* **What this task involves**
Without pictures, repeat exactly the lines from the one containing "1456x819 pixels." through the end of the entries.

(Stored data)
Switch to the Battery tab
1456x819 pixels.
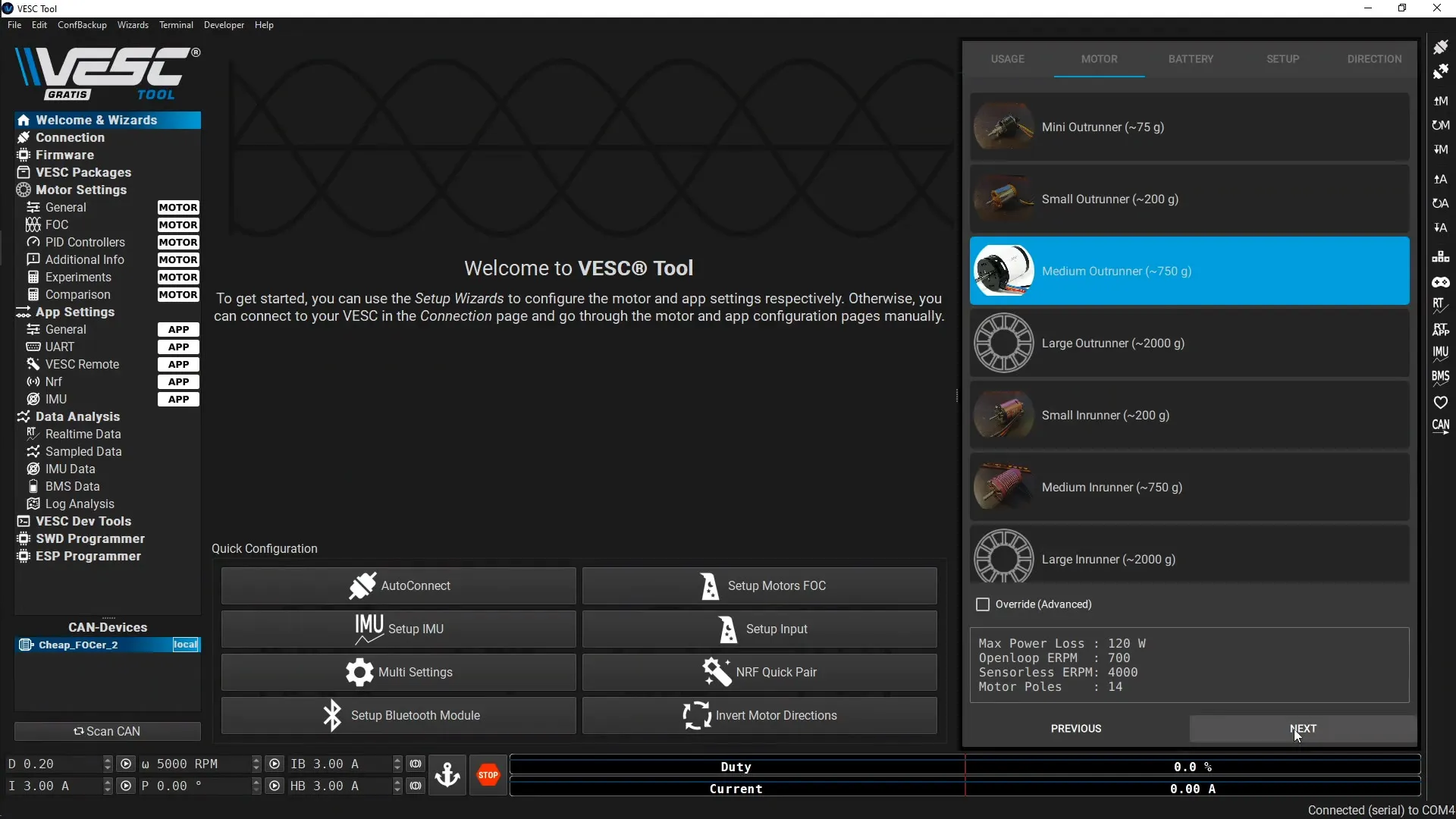(x=1190, y=58)
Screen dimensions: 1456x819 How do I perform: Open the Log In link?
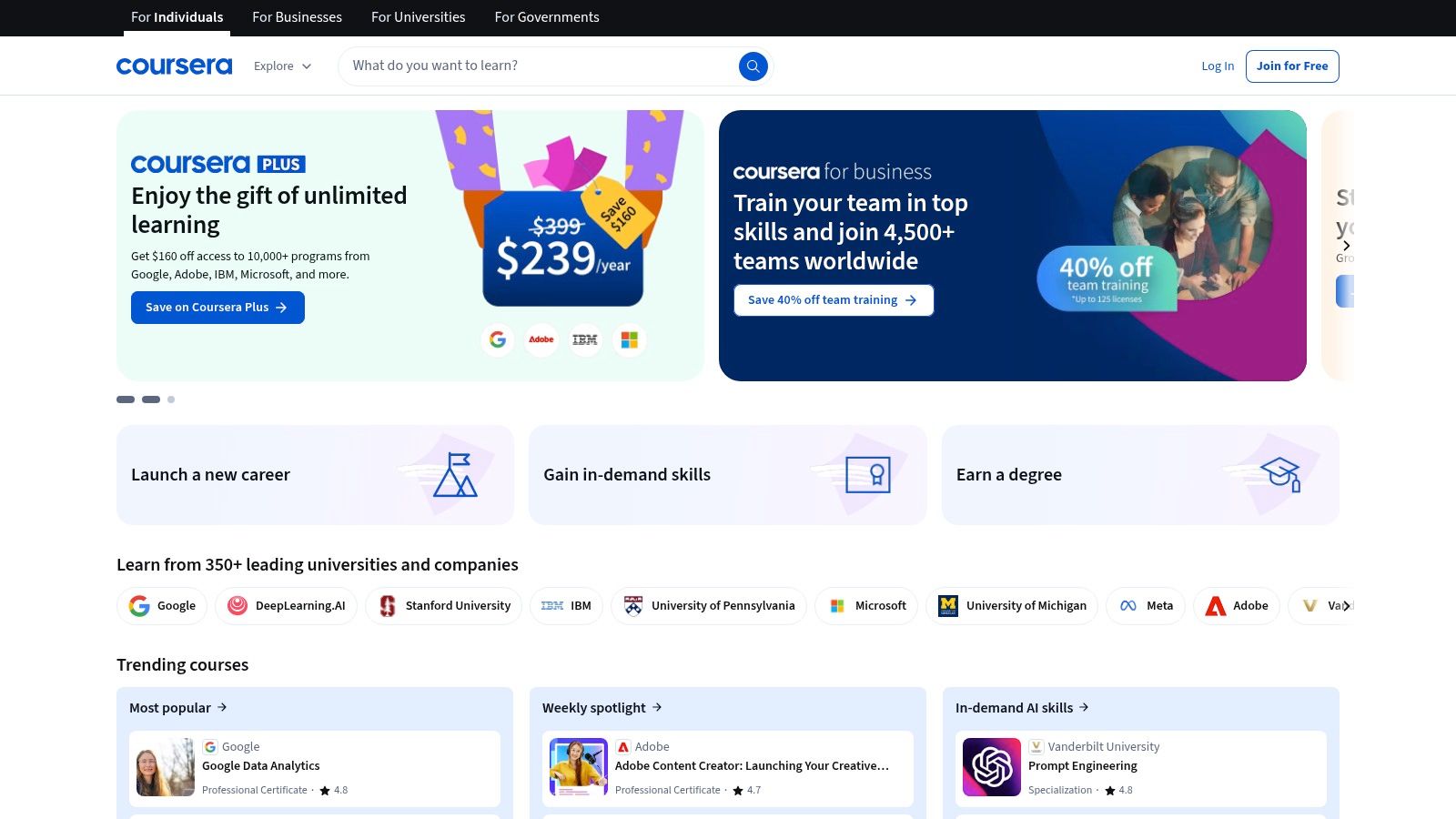coord(1218,66)
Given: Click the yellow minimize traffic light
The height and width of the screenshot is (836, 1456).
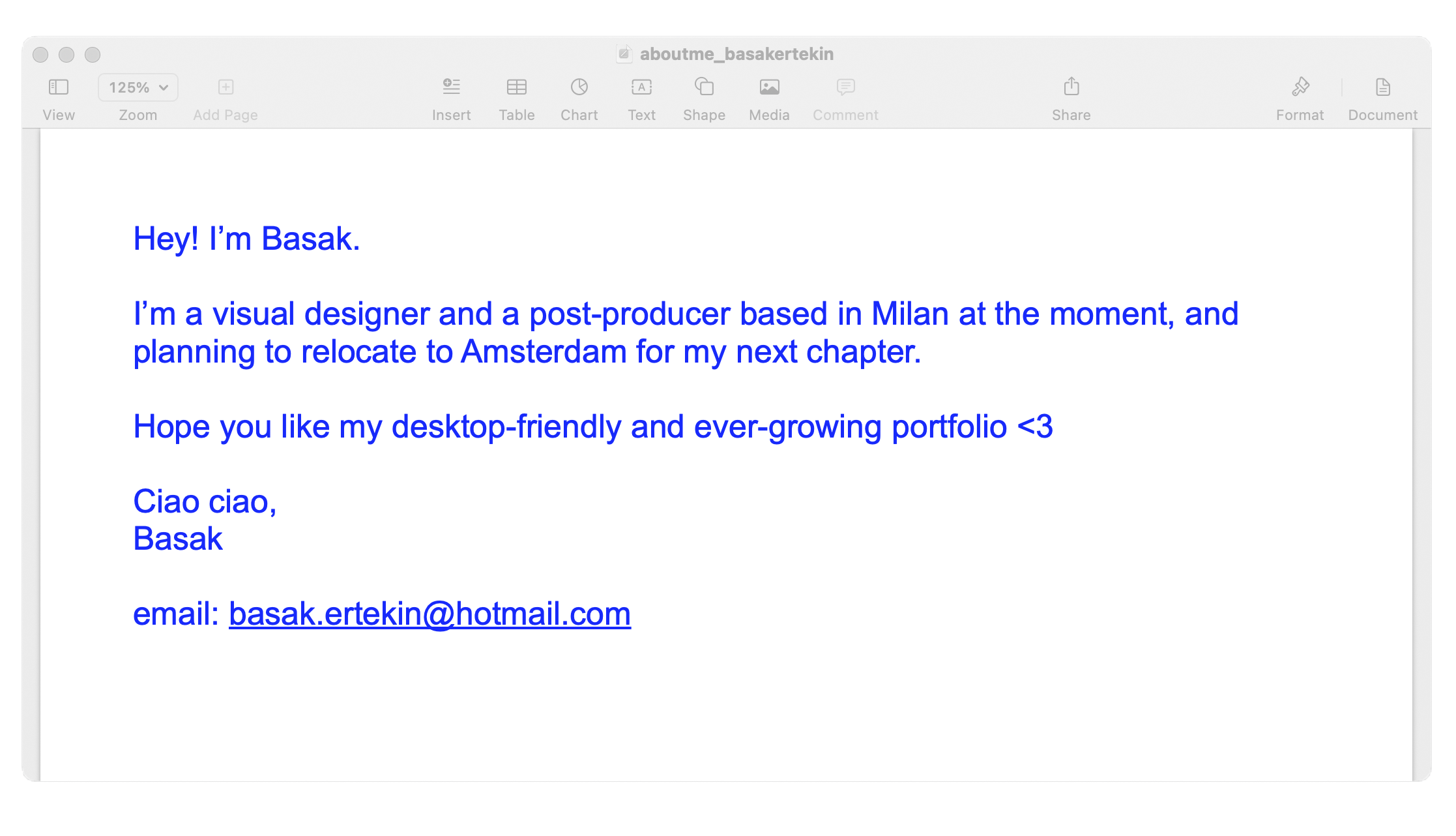Looking at the screenshot, I should (68, 55).
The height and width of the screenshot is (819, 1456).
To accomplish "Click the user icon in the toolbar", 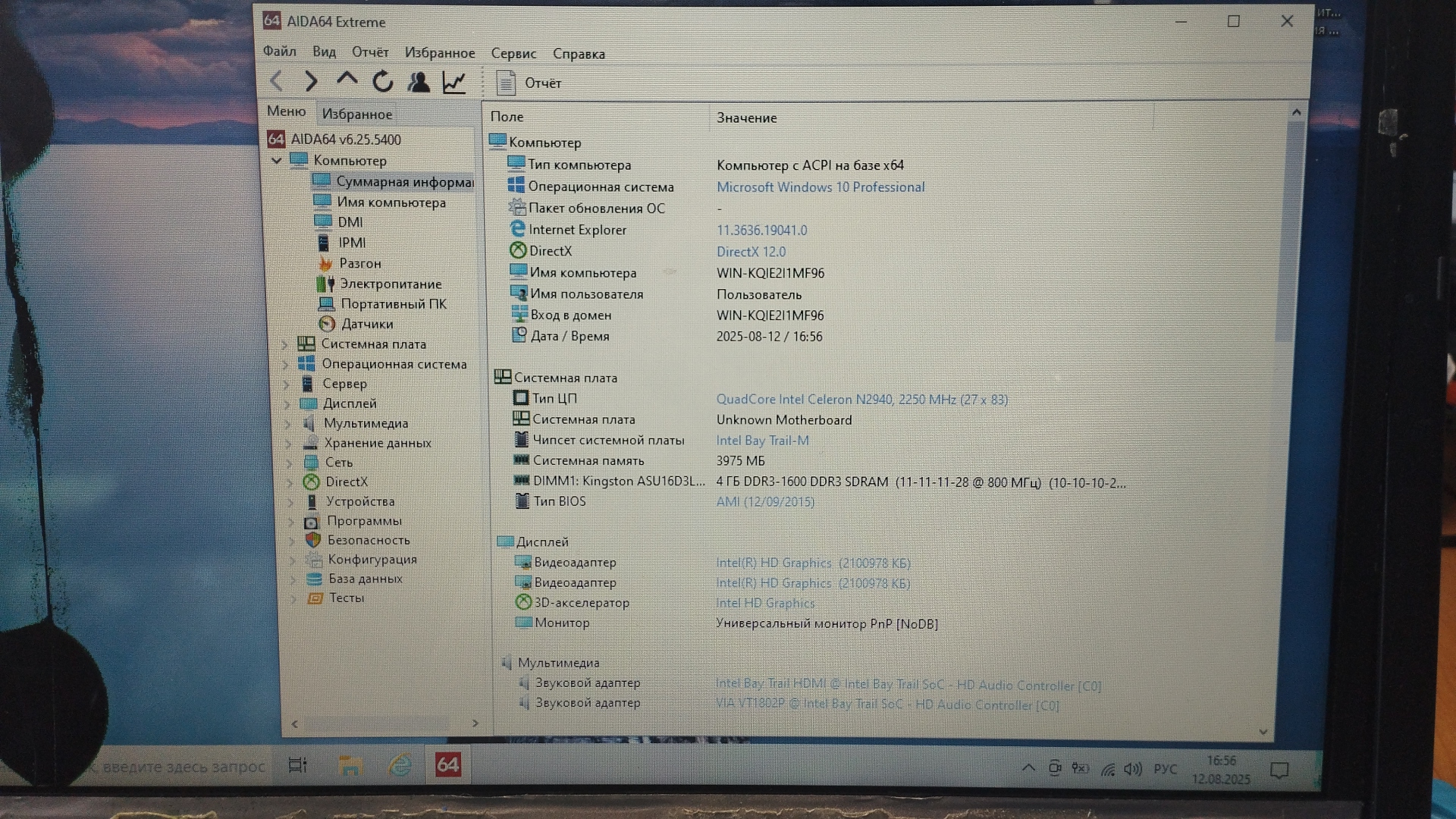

* **Answer box**
1456x819 pixels.
(x=1190, y=58)
Screen dimensions: 1456x819 How do I perform: Open the Log In link?
coord(1218,66)
Given: Click the yellow minimize traffic light
The height and width of the screenshot is (836, 1456).
Looking at the screenshot, I should (68, 55).
The height and width of the screenshot is (819, 1456).
To accomplish "Click the user icon in the toolbar", 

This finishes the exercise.